Speedup / C redesign

--- tags: Project Notes --- # Speedup / C redesign from olexa: Today, my involvement in this project nominally comes to an end; because the IDT/ART team is supposed to retire to its regular duties. I'm sorry I wasn't able to give you the 1-2 orders of magnitude speedup I'd have hoped for; A 2x speedup was what I could accomplish by bypassing some hot paths in Human and Environment's timestamp code and minimizing the knock-on changes elsewhere in the codebase. I hear rumours, however, that you, Martin, are taking over responsibility for the repo and have plans for a location/zone-based parallel approach. If so, ping me when you're architecting it.
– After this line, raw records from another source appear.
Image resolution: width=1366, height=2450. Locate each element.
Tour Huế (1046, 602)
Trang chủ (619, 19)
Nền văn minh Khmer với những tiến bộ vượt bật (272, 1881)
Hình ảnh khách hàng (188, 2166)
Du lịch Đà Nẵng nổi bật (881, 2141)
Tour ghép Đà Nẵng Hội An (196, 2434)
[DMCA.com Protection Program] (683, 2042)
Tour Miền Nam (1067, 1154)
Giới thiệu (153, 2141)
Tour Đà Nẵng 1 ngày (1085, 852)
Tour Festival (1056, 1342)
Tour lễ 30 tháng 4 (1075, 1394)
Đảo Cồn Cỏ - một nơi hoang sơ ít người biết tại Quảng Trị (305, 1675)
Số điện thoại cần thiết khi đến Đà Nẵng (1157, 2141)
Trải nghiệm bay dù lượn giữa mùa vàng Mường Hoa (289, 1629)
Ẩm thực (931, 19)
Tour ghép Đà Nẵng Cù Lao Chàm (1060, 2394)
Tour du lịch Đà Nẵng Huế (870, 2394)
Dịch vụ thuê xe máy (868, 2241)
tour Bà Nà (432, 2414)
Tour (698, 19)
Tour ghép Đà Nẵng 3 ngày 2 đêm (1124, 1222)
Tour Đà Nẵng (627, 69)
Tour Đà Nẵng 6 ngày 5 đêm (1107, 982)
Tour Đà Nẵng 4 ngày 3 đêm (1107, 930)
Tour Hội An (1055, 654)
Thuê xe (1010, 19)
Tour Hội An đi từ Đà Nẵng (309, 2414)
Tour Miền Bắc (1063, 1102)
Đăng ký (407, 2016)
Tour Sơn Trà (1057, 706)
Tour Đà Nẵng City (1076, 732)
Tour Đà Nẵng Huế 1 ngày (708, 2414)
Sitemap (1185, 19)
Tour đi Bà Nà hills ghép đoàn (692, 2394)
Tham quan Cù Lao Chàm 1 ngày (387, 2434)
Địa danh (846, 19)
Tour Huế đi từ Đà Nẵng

I have a rough design in my mind of a BaseEnvironment object written partially in C containing up to a few million BaseHumans written partially in C. They would then be subclassed by Python Environment and Human objects and mostly written in Python. On a large machine (ideally fat 64-core/128-thread single or dual AMD CPUs; Such things can be procured), the code would then os.fork() itself to 1 process per thread, and manipulate Human objects allocated out of a massive, flat, shared-memory array. "Sending" a human to another thread would involve "simply" injecting a pointer to the Human into another process's priority queue using the shared-memory array (this is a job for C code). If all Human attributes can be reduced to non-Python types such as bits, floats, 64-bit ints or limited-size arrays of the above, no pickling/unpickling would be required for intra-process Human sharing. It's still okay if not all Human attributes can be so easily reduced, but then there are extra complexities. At several million Humans, and especially with the slowness of Python code, the contention between the processes for shared memory accesses will be low enough that you should see approximately linear speedup (~64x on a 64-core machine). That should pull you into reach of 1M-person simulations.